L’AQUILA. La rinascita di un territorio colpito da una calamità naturale passa anche attraverso natura, turismo e cultura. Nasce da questi presupposti il progetto sposato dall’Usra e dal Comune dell’Aquila, che hanno investito 1 milione e mezzo di euro per riqualificare e rendere percorribile il tratto aquilano di “Sentiero Italia”, uno dei trekking più lunghi del mondo. Quasi 8mila chilometri di montagne e natura.
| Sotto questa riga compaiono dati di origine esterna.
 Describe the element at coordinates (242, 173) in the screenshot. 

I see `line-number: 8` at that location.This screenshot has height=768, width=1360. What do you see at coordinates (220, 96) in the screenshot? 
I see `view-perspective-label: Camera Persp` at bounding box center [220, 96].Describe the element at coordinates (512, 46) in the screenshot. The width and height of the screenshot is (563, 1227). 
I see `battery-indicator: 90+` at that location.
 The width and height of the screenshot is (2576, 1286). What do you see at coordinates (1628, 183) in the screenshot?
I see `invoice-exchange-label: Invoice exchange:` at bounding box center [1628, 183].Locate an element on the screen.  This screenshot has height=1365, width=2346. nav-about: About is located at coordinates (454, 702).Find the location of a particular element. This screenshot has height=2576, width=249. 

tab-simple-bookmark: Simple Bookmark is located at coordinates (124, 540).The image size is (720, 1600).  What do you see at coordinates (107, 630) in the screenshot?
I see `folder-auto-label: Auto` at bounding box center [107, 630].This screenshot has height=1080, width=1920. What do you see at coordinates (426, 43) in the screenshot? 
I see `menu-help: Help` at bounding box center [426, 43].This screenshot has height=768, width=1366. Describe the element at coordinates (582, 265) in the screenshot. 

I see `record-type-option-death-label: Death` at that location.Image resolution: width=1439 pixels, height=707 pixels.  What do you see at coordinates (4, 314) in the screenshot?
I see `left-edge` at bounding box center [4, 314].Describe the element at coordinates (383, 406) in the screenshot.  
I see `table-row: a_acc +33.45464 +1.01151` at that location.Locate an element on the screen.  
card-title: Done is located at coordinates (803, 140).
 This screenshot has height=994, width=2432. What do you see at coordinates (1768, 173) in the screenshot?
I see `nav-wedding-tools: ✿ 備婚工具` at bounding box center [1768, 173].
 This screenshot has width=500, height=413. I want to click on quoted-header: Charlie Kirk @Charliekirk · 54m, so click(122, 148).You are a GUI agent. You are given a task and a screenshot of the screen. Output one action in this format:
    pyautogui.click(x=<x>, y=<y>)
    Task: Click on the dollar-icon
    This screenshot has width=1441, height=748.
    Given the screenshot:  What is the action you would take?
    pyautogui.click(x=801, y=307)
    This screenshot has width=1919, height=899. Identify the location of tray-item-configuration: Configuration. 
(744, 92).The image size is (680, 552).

Si chiama “Va’ Gran Sasso” l’evento che guarda, dopo la ricostruzione fisica post-terremoto, allo sviluppo della naturale vocazione turistica del comprensorio aquilano. Il Sentiero Italia Cai collega le regioni italiane e l’Abruzzo ne custodisce, tra le sue montagne, 17 tappe tra cui il Gran Sasso: 200 chilometri, da Popoli a Campotosto verso Amatrice, partendo dal Parco della Maiella e attraversando l’intero Parco del Gran Sasso e Monti della Laga, che saranno presto rinnovati attraverso una completa opera di rifacimento. Il progetto, che rientra nel fondo complementare del Pnrr gestito dall’Usra in qualità di soggetto attuatore, si è tradotto in una mostra diffusa, con le immagini più suggestive scattate durante la spedizione “Va’ Sentiero”, che sarà inaugurata domani alle 18. Dal titolo “Sentiero Italia, dalla spedizione Va’ Sentiero uno sguardo lungo 8000 km”, la mostra sarà visitabile tutta l’estate su corso Principe Umberto e sulle pareti dell’ostello Campo Imperatore. «Se ricostruissimo solo le case, resterebbero vuote qualora la gente non potesse contare su un tessuto economico in ripresa. Per questo è necessario occuparci della ricostruzione fisica e, al contempo, della ripresa socio-economica», spiega il titolare dell’Usra, Salvatore Provenzano, «si è verificata una combinazione virtuosa dal punto di vista finanziario, che ha visto alle risorse della ricostruzione aggiungersi quelle ulteriori del Fondo complementare al Pnrr, finalizzate a finanziare interventi per la ripresa socio-economica del territorio».
«Possiamo finalmente valorizzare l’immenso patrimonio naturalistico che fa dell’Abruzzo, e del territorio aquilano in particolare, un contesto ad altissima vocazione turistica in tutte le stagioni», il commento del sindaco dell’Aquila, Pierluigi Biondi, e dell’assessore al Turismo, Ersilia Lancia. (m.p.)